Probiotic Engineering: Resolving How Fermentable Sugars Affect Aggregation, Adhesion, and Aggression in Lactobacillaceae ^†

Lactobacillaceae are Gram-positive and lactic acid-positive (LAB) bacteria that frequently serve as probiotics. LAB strains vary in their responses to different carbohydrates as free-living and biofilm communities. We previously found that fermentable sugars triggered an altered carrying capacity with strain specificity during planktonic growth, calling for adding a buffering system during the formulation of probiotics. In addition, a heterogeneous response to fermentable sugars was manifested in microbial aggregation (measured by image-stream flow cytometry), colony development, and attachment to mucin.
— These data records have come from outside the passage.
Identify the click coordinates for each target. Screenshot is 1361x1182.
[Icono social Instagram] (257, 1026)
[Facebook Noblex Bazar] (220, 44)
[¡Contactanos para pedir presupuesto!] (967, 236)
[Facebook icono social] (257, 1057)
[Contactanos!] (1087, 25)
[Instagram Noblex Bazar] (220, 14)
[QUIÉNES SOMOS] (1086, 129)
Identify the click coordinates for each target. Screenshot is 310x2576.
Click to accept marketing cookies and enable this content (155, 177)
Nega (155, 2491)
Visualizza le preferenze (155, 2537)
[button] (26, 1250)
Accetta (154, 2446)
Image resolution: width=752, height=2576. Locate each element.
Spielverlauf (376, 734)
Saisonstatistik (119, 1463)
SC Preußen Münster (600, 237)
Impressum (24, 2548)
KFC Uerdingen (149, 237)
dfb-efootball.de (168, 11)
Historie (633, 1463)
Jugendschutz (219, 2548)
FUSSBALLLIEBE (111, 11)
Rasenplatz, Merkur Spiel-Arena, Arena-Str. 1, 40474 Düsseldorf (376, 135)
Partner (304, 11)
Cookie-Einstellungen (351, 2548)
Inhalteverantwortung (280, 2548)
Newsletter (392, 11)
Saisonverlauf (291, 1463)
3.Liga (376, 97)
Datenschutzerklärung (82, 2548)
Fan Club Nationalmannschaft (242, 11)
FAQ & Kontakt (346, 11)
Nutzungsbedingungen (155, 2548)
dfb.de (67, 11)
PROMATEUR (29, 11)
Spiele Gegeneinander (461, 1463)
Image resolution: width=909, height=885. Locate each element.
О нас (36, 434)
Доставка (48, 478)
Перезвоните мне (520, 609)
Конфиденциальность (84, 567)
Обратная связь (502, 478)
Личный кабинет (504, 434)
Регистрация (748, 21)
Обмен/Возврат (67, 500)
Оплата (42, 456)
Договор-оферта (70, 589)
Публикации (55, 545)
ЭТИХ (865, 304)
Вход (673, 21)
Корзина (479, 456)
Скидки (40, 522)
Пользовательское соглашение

Of all the probiotic strains, L. rhamnosus GG (LGG), a prevalent probiotic species, manifested an enhanced survival of self-imposed acid stress, consistent with the enhanced cell wall modulation observed by transmitting electron microscopy and proteomic analysis. A comprehensive proteomic and metabolomic study revealed that the formation of biofilms and aggregation capacity is a specific response to glucose independent of self-imposed acid stress. In contrast, the increased competitiveness and aggression of LGG and other LAB strains towards enteric pathogens were a synergistic outcome of a change in organic acid production, glucose-dependent bacteriocin production, and fermentation-specific volatile production. Our improved resolution into the cellular circuits (metabolome, proteome, and volatilome) of probiotic strains and their interactions can lead to developing novel therapeutic approaches to combat GI tract infections.